Covid-19: Johnson’s 10-year jail plan for lying about travel branded ‘stupid’

PM facing resistance from Conservatives and opposition over ‘disproportionate’ penalty

Labour leader Keir Starmer: ‘Are we really going to lock people up for 10 years for being dishonest about the fact that they’ve been to Portugal?’ Photograph: Jessica Taylor/AFP via Getty Images

Labour leader Keir Starmer: ‘Are we really going to lock people up for 10 years for being dishonest about the fact that they’ve been to Portugal?’ Photograph: Jessica Taylor/AFP via Getty Images

 

Boris Johnson’s plan to jail people who lie about visiting coronavirus hotspots for up to 10 years is facing growing resistance from within his Conservative party and from the opposition.

Labour leader Keir Starmer, a former director of public prosecutions, said the maximum penalty for providing incorrect information when arriving into Britain was so disproportionate that it would never be applied.

“I’ve prosecuted many cases that have ended in a 10-year sentence and I know an empty threat when I see it. The effectiveness of what happens at the border is to do with testing and quarantining but pretending there’s going to be a 10-year sentence, when in reality I don’t think there is, isn’t really helping anyone,” he said.

Downing Street said on Wednesday that travellers who conceal the fact that they have visited one of 33 countries on a coronavirus red list would be charged under the Forgery and Counterfeiting Act 1981, so MPs will not get a vote on the new measures.

Charles Walker, vice-chairman of the 1922 Committee of backbench Conservative MPs, said the proposal “demeaned” health secretary Matt Hancock, who announced it this week.

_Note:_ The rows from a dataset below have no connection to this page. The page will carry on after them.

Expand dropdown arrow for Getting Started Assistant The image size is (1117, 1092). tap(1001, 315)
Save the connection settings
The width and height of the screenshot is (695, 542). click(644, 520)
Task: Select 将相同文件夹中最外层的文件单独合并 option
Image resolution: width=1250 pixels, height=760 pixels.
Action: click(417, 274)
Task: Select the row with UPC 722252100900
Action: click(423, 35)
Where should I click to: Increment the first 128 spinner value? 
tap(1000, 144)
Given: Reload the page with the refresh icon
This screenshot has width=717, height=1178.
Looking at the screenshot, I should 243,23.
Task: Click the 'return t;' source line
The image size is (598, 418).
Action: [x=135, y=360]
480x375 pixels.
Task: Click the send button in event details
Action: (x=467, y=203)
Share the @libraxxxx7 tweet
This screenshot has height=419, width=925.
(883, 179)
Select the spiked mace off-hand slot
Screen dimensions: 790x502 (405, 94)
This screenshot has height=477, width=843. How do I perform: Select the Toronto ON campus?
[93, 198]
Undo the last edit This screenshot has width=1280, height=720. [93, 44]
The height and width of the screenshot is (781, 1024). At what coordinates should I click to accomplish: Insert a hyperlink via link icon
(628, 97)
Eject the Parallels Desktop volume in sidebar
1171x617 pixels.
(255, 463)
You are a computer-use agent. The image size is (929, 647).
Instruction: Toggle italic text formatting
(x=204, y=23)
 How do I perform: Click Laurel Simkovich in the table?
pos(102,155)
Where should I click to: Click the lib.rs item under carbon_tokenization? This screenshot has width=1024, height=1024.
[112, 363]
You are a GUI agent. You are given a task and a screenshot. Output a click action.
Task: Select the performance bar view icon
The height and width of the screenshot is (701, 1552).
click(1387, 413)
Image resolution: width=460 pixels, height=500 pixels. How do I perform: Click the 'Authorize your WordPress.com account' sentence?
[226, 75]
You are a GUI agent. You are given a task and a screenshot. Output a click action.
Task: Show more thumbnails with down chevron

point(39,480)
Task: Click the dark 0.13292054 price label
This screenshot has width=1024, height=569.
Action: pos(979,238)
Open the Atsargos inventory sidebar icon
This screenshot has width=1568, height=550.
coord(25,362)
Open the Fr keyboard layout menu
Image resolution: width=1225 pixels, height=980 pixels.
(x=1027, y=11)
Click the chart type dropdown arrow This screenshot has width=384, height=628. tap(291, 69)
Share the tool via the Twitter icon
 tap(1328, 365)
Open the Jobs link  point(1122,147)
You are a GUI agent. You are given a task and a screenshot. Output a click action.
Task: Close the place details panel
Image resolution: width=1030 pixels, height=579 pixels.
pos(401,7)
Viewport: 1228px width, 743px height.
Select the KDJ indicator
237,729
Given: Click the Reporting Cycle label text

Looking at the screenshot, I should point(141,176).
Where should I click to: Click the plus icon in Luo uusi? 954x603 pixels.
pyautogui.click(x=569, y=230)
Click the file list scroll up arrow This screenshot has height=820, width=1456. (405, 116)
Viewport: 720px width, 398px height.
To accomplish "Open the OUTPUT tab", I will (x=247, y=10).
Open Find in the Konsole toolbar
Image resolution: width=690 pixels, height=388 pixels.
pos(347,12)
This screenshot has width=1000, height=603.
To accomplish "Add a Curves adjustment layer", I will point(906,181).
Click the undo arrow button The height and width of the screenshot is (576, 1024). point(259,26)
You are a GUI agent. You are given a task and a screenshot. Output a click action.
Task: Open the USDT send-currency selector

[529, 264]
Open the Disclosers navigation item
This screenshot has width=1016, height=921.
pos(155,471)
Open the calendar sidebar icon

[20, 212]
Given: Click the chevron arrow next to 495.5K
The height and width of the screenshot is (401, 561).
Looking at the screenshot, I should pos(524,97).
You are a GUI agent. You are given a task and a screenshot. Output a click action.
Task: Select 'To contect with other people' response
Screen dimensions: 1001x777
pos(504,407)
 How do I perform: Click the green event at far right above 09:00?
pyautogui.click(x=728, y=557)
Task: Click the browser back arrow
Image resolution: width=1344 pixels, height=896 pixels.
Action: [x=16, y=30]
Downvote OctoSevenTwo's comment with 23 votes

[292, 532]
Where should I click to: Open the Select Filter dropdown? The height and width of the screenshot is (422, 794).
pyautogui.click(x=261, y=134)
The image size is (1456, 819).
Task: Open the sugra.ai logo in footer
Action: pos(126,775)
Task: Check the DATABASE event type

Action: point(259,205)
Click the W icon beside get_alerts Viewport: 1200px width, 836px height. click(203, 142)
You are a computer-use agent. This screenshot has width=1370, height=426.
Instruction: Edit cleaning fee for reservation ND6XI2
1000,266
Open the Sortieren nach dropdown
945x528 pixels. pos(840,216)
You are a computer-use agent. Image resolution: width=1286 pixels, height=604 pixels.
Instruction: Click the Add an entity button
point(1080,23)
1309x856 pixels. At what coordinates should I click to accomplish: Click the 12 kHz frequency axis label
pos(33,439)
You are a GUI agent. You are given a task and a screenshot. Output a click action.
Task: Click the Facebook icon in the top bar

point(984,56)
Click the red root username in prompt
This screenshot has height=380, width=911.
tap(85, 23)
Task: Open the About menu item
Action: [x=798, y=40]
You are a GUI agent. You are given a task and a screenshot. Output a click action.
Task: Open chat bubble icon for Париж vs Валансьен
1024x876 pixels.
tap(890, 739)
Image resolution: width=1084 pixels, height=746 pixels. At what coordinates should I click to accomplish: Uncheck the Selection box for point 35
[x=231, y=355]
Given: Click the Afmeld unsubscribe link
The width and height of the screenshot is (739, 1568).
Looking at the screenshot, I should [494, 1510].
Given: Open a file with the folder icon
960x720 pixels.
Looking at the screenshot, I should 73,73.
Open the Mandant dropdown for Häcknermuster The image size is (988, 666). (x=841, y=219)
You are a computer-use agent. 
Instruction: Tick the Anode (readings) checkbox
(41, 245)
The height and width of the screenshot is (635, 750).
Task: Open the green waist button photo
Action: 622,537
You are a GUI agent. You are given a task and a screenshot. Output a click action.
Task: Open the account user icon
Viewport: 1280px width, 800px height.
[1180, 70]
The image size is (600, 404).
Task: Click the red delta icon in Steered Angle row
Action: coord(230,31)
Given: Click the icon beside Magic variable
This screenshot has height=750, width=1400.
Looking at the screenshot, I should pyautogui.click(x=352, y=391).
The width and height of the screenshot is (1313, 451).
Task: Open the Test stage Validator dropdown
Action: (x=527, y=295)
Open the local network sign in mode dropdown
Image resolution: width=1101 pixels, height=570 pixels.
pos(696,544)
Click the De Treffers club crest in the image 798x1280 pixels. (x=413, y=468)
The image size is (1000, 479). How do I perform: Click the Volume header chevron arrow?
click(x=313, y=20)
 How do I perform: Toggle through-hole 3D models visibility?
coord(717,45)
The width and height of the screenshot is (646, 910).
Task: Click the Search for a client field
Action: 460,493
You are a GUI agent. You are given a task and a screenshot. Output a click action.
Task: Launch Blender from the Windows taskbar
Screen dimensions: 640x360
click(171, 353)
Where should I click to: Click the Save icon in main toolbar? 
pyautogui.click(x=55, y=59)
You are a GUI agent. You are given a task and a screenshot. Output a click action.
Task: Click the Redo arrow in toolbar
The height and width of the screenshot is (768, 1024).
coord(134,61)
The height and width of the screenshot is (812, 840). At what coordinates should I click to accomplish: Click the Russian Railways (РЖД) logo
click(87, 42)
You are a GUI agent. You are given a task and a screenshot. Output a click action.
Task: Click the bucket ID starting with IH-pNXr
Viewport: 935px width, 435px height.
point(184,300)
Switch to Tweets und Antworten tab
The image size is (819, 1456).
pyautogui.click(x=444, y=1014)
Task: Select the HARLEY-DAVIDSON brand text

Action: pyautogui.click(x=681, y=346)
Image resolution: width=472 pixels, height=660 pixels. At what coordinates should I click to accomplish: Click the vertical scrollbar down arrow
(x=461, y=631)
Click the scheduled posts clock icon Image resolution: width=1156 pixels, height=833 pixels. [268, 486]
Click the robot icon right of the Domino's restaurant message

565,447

“Are we really going to lock people up for 10 years for being dishonest about the fact that they’ve been to Portugal? By all means give them a fine, give them a hefty fine, a few thousand pounds. Are you really seriously suggesting, secretary of state, that we’ve got enough prison capacity to start locking up 19-year-old silly kids for 10 years? What a stupid thing to say, I mean a really stupid thing to say. That demeans his office and his position around the cabinet table,” he said.

Repeated vaccinations

Mr Johnson said on Wednesday that people should expect to receive repeated coronavirus vaccinations to keep pace with mutations. A study this week found that the Oxford/AstraZeneca vaccine may be ineffective against the South African variant, one of a number of mutations that are present in Britain.

Mr Johnson said the government was working with pharmaceutical companies to ensure a supply of vaccines that would be tweaked to deal with new variants.

“I think we will have to get used to the idea of vaccinating and re-vaccinating in the autumn as we come to face these new variants,” he told the House of Commons.

At a press conference in Downing Street later, chief scientific adviser Patrick Vallance said that although current vaccines are effective against the Kent variant that has swept through Britain in recent weeks, other variants needed to be studied closely.

“The Bristol variant has got one of the changes that the South African variant has got as well. It is not surprising that it has happened and it will happen elsewhere as well. In getting that variant it does make it slightly more likely to look different to the immune system so we need to watch out for it. We need to keep on top and need to keep testing the vaccine effects in this situation,” he said.